The failure to translate the beneficial effect of HT observed in experimental studies to patients with ABI may reflect a limited knowledge of the multiple pathophysiologic mechanisms of secondary injury in the diverse brain pathologies. In this respect, multimodal neuromonitoring, although still mostly invasive, may help to provide insight into the pathophysiologic consequences of these conditions (Schiefecker et al. 2015). For example, increased brain temperature has recently been associated with cortical spreading depolarisations (CSD) in patients with TBI and spontaneous ICH (Schiefecker et al. 2017; Hartings et al. 2009). This is of interest because it is well known that the occurrence of CSD is extremely energy demanding and contributes to cortical lesion development following ABI (Hartings et al. 2017). This is further corroborated by the observation that clustered CSD were associated with metabolic distress and oedema development in patients with large ICH (Helbok et al. 2017). Considering the notable progress achieved by incorporating such a multimodal neuromonitoring system, this may open up the opportunity for providing individualised treatment and precision medicine in severely brain-injured patients in the future.

Conclusion

Based on the current evidence the use of prophylactic HT is not recommended in ABI patients (not considering patients with cardiac arrest) and should only be applied in the setting of clinical trials.
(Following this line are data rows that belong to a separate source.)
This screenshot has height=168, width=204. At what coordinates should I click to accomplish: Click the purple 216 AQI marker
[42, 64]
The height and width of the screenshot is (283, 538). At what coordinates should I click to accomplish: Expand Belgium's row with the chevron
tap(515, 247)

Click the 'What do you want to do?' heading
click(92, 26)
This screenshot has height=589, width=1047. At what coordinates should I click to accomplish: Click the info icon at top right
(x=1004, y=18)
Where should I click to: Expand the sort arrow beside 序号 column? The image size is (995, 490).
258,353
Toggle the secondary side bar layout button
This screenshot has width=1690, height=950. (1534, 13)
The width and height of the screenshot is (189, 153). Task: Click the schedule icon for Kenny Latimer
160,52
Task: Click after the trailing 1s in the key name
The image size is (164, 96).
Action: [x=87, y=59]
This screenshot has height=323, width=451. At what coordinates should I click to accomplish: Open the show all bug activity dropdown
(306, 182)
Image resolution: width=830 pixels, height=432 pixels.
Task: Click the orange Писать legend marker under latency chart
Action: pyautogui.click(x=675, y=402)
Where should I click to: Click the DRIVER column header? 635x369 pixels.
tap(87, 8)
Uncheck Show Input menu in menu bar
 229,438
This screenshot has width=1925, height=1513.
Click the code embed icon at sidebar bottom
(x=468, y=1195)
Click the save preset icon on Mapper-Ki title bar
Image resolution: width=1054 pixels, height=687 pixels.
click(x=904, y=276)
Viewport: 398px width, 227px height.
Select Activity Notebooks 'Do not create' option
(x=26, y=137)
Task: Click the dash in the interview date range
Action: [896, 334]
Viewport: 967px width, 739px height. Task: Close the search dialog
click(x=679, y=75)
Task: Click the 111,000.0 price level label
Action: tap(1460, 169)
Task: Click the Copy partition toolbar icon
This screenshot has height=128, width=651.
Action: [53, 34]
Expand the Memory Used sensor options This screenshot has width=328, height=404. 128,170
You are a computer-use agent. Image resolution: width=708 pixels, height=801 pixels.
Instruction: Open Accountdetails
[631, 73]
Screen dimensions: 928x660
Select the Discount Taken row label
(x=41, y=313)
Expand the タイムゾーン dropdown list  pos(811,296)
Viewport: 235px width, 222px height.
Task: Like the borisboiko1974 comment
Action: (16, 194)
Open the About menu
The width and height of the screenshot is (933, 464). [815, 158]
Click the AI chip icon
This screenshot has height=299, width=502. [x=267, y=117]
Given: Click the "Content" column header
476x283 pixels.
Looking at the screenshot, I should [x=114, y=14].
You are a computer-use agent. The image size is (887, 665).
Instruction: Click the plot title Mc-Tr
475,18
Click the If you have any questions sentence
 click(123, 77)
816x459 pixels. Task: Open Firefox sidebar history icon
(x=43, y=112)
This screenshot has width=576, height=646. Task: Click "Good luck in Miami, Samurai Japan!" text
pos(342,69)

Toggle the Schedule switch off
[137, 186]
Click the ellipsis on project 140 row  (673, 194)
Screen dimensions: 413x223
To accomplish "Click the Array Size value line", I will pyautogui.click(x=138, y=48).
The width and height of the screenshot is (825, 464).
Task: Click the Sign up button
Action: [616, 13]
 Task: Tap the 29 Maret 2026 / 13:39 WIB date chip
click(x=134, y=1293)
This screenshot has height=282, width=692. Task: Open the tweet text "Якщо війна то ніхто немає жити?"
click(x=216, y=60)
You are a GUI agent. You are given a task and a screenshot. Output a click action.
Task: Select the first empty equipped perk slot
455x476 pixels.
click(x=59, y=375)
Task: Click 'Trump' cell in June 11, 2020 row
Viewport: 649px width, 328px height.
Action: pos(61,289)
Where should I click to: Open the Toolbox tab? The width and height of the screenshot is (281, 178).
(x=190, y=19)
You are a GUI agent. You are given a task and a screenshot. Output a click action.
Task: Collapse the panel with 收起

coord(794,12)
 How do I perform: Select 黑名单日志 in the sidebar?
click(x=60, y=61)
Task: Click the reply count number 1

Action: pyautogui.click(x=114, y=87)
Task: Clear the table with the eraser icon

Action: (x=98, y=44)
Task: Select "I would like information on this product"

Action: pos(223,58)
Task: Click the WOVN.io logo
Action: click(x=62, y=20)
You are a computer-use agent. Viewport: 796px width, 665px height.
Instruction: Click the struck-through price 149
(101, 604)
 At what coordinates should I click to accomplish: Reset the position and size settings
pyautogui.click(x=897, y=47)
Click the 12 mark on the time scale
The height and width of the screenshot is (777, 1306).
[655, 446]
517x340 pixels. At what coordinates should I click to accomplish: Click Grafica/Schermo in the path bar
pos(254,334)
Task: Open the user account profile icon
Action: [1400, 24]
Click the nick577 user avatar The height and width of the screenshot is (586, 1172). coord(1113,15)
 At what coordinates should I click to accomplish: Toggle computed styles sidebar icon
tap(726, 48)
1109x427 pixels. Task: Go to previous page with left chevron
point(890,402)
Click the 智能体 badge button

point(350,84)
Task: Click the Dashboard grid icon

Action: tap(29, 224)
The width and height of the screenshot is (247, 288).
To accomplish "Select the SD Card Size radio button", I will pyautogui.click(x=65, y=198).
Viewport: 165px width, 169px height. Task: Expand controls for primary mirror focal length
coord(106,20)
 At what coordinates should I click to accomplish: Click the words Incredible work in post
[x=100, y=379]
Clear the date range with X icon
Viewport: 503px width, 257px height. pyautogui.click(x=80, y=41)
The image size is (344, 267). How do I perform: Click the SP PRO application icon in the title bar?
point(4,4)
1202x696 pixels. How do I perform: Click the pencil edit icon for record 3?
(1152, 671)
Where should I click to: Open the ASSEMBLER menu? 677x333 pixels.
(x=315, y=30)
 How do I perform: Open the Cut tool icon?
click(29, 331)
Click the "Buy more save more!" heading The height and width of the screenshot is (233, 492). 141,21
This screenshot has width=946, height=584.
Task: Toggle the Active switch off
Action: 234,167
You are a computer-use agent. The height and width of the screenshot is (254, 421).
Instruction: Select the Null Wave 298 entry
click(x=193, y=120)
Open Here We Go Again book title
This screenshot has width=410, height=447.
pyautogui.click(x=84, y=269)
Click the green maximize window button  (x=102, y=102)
There is a role for HT as a symptom-based intervention to e.g. treat refractory intracranial hypertension. Further research is needed to characterise the magnitude and duration of temperature modulation after ABI required for improvement of neurologic outcome. Prevention of fever and aggressive fever treatment (i.e. concept of normothermia) is feasible and recommended by experts.

Conflict of interest

Raimund Helbok received speaker 's honoraria of BARD Medical and ZOLL Medical and serves in the advisory board of the Intrepid trial (Bard Medical). Ronny Beer declares no conflict of interests.